At Strawberry Park in Preston, Conn., there were no fun and games inside the campground’s arcade room Saturday (Feb. 26), but instead a serious bidder — TD Bank — offering $8 million for the foreclosed property.
One of just two bidders, Alice Paxon, a representative of TD Bank, won with her initial and only bid of $8 million for the property, theday.com reported.
She declined to comment on what the bank has in store for the 160-acre resort campground. Paxon outbid Seymour Adelman, of Odetah Camping Resort in Bozrah, who began the afternoon’s foreclosure auction with the first bid of $10,000.
Campground operator Hyman Biber wouldn’t comment Saturday, but in the past he has said he has built “one of the most beautiful parks in the country from nothing.”
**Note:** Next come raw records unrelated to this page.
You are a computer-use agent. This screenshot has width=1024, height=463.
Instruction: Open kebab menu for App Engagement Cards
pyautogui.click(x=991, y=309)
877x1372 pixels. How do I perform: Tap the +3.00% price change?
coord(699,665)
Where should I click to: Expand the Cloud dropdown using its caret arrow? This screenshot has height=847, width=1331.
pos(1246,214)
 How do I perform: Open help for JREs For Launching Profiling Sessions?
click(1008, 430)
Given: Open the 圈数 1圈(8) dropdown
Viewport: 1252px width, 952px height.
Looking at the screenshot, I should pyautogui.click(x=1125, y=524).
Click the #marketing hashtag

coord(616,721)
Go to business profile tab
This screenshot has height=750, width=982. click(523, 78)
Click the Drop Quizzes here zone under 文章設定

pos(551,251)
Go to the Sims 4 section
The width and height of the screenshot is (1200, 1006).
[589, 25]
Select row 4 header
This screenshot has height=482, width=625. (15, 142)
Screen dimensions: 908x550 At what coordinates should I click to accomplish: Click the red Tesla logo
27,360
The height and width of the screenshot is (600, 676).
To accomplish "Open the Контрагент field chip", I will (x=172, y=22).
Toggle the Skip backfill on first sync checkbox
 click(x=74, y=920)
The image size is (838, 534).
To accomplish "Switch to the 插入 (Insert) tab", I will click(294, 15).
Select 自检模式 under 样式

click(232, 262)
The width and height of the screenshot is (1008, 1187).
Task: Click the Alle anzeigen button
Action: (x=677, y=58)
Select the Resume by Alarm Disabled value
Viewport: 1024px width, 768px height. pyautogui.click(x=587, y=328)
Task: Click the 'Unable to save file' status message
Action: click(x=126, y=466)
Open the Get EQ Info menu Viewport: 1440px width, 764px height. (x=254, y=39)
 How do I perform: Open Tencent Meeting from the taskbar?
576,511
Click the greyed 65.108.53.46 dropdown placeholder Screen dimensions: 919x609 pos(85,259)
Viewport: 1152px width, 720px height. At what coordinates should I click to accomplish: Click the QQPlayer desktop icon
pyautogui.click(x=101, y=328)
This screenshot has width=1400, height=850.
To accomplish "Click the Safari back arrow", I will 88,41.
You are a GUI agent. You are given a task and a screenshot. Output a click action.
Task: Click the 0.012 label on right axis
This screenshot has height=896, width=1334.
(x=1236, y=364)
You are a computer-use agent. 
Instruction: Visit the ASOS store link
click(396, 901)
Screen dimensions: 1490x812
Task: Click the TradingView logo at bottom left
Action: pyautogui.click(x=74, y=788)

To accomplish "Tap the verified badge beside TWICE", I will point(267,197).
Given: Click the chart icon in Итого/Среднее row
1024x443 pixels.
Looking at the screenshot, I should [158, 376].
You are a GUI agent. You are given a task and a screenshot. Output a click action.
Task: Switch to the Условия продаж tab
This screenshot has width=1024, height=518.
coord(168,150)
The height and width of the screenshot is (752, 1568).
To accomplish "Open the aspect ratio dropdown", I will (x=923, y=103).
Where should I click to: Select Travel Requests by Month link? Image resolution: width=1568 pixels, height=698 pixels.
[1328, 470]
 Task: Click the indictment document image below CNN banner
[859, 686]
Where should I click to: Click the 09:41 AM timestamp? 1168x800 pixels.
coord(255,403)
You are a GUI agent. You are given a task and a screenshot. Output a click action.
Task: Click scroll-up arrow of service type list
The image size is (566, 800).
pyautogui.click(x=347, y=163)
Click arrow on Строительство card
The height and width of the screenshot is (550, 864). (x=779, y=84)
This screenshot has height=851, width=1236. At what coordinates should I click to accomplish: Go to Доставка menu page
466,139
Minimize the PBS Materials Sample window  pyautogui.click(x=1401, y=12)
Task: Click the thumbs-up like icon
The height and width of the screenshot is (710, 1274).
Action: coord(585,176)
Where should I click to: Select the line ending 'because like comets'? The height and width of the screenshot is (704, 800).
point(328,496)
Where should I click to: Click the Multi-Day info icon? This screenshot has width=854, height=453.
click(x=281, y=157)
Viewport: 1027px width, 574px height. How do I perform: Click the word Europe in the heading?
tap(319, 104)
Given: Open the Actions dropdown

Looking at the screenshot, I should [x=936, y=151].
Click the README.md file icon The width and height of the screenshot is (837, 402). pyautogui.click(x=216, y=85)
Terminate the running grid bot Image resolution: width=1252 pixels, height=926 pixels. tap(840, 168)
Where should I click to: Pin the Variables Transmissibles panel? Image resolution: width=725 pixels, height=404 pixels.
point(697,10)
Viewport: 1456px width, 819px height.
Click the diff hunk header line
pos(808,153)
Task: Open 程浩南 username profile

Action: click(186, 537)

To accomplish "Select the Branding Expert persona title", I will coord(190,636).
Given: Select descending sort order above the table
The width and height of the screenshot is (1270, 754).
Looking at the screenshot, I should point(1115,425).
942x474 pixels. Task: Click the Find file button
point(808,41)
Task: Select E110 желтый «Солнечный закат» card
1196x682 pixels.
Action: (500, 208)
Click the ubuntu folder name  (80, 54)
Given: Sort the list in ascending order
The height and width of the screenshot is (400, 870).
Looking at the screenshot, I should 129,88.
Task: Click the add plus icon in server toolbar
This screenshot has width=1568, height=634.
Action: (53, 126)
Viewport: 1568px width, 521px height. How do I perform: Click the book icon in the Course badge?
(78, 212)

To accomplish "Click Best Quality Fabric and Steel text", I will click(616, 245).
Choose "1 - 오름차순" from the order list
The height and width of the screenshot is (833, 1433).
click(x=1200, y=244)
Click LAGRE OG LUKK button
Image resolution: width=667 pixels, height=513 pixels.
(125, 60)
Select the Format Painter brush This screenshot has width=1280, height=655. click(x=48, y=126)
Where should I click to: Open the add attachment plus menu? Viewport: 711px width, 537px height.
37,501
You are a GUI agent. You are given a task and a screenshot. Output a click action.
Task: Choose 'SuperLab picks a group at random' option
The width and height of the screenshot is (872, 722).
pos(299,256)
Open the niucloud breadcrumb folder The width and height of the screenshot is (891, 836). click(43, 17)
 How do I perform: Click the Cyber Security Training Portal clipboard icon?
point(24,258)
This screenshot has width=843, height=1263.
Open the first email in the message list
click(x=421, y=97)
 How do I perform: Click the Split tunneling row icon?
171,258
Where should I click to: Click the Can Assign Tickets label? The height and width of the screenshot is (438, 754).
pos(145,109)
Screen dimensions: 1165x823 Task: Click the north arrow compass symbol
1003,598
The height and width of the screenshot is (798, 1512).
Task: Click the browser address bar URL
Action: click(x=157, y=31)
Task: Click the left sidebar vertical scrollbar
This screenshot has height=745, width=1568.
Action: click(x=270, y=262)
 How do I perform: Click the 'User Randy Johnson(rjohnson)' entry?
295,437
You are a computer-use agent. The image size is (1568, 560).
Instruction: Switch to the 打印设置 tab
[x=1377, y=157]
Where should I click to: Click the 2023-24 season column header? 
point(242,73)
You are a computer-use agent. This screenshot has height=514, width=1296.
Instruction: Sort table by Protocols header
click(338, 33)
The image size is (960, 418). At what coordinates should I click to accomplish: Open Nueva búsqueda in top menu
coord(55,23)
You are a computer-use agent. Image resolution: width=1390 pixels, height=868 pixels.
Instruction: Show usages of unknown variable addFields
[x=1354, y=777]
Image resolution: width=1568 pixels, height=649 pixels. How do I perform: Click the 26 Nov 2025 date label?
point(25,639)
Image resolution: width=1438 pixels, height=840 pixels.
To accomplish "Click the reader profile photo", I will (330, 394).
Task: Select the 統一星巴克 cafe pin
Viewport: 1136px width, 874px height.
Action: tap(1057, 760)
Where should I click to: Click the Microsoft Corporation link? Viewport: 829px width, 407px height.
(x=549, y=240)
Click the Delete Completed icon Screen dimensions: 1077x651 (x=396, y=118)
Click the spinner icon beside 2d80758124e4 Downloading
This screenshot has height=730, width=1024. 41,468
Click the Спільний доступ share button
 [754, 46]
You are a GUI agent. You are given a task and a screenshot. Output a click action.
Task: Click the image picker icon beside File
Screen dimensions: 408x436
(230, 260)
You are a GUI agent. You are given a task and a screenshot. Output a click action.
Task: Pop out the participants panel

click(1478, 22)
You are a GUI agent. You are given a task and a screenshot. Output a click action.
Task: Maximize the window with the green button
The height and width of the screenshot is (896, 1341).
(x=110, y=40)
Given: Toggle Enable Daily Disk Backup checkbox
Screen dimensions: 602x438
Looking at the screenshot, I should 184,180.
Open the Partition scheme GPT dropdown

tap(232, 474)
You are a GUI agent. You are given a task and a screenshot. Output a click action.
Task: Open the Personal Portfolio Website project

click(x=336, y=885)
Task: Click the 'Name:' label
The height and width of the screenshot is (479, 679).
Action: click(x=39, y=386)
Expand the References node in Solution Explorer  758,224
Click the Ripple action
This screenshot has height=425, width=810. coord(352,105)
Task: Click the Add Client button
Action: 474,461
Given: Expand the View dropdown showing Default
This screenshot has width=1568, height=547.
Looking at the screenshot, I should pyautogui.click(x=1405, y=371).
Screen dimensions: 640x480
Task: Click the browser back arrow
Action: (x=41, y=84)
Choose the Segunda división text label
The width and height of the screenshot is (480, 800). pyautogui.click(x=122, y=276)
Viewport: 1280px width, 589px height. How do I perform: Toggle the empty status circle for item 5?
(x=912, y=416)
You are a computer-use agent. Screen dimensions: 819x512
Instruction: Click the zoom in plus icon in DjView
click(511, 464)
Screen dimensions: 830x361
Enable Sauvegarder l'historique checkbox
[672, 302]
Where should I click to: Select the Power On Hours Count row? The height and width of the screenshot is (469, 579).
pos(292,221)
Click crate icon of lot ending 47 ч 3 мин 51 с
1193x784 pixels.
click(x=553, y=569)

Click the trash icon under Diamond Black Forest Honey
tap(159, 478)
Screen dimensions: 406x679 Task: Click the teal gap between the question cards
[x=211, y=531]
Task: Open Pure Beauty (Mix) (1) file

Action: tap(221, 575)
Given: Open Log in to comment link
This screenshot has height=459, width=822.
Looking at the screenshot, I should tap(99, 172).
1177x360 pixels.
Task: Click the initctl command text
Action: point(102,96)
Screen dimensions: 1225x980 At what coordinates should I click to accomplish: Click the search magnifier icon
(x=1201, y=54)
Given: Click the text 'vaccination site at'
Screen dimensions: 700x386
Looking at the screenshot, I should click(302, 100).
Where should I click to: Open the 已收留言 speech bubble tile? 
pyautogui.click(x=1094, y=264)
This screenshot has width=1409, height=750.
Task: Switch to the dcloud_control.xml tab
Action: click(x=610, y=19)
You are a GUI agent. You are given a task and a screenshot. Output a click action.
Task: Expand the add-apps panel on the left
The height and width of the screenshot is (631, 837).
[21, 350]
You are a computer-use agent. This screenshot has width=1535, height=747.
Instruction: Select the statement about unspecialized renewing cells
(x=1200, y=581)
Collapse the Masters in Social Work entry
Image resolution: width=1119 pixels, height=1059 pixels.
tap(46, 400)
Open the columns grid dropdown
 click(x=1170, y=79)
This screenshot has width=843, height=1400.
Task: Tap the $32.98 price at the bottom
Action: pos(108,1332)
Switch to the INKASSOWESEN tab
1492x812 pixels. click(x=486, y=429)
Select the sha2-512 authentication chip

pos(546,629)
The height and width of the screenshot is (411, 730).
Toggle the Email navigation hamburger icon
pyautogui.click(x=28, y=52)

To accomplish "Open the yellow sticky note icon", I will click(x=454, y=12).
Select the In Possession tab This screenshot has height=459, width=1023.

The campground flourished when it began summer music festivals in the later 1970s and quickly became a camping destination for many. The property includes 360 co-op lots. Before the scheduled noon auction, owners of co-op campground lots, local residents and other interested parties gathered in front of the building.
Many conversations included one question; how and why did it come to this? As lot owners for 11 years, Joe and Samantha Kain still have questions. “What got him into this predicament?” Joe Kain asked. “He’s been taking our money for maintenance fees and not doing the right thing with it. We never thought it would come to this. It’s a substantial amount of money missing with no explanation.”
Samantha Kain said lot owners were kept in the dark by Biber as to what the financial situation of the campground was. “This began in 2009, and a year later, we’re finding out the true seriousness of it all. Where is the money?” she said. “To see him here as often as he was, he wasn’t on vacation, doesn’t have a lavish lifestyle or car, he’s just the typical average person. So what did he do with it?”
For more than 30 years, Biber has run the resort campground the Kains say is the “place to get away from it all,” but the resort’s finances had frayed when Biber filed for bankruptcy on Oct. 21, 2010.
Two years ago, Kevin MacLeod, of Bayshore, N.Y., put down a deposit of $38,500 on a lot. He still has yet to close the sale for the property and, like many others with down payments in the park, has questions about TD Bank’s motives. “Once someone is named the owner, I’ll start the process of closing, but I’m wary about the bank because what if they don’t honor what I’ve paid already,” he said. “There are just a lot of questions I have.”
Janette Dufresne of Danielson said she and her husband, Alfred, own mobile home parks in Thompson and Danielson. They came to the auction to see Strawberry Park for the first time. Dufresne found the sale disheartening. “It’s very sad. It must be heartbreaking for him (Biber). It takes quite a bit to run a place this big. There’s a lot of overhead,” she said.
The foreclosure sale was scheduled in September by New London Superior Court Judge James J. Devine after TD Bank sued the campground owner and operator, alleging a $7 million mortgage was in default. The Portland, Maine-based bank was awarded a judgment of more than $8 million.
At a hearing in federal bankruptcy court in Hartford in January, an agreement was reached for withdrawal of three bankruptcy petitions. TD Bank was the sole party that took exception. After months of requesting delays in the federal bankruptcy court proceedings, Biber made one last effort Friday in state superior court to keep the property.
In an emergency motion, Biber presented Judge Devine with a “term sheet” for a mortgage loan of $15 million. Devine said the term sheet that Biber’s attorney presented “appears to be not a commitment.” He also said that the court-appointed receiver, Elite Resorts Management, will remain in charge until he rules otherwise.